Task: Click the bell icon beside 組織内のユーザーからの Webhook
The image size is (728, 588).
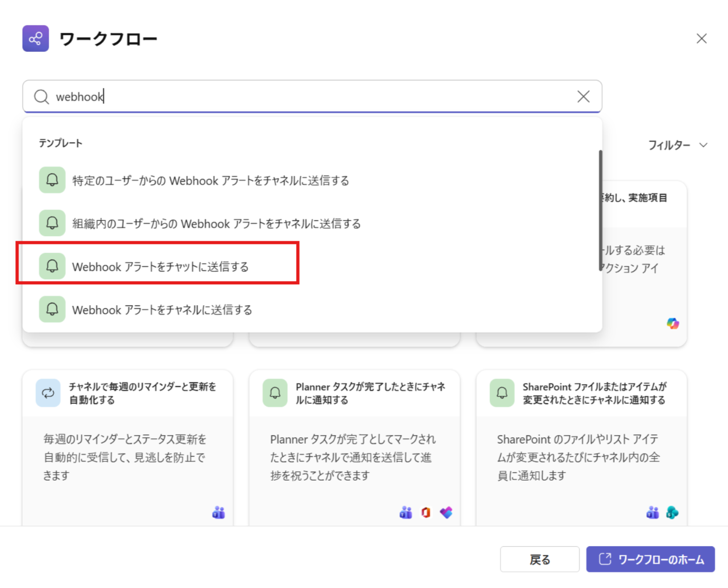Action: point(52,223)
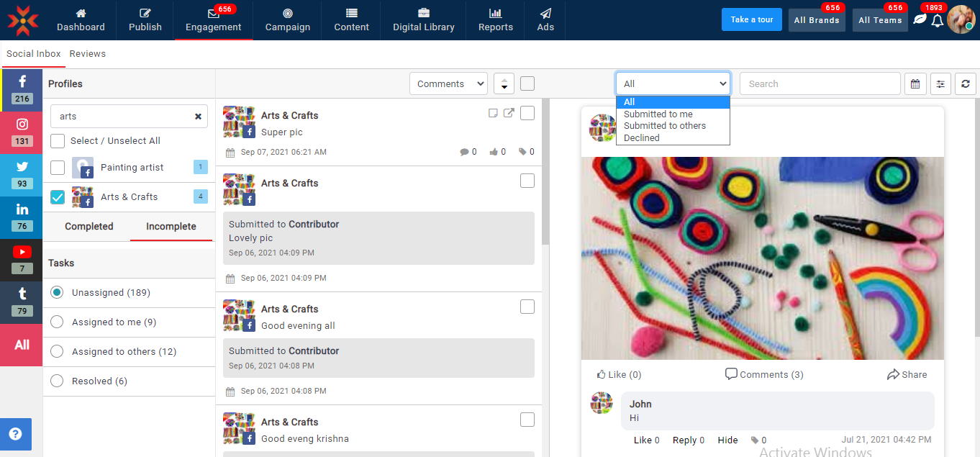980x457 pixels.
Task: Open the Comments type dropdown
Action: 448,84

- _About this exercise_: The expected result is the complete listing above, printed exactly, with no pictures.

- _Output of the exercise_:
Task: Click the bell icon beside 組織内のユーザーからの Webhook
The image size is (728, 588).
Action: point(52,223)
980x457 pixels.
Task: Open the Comments type dropdown
Action: 448,84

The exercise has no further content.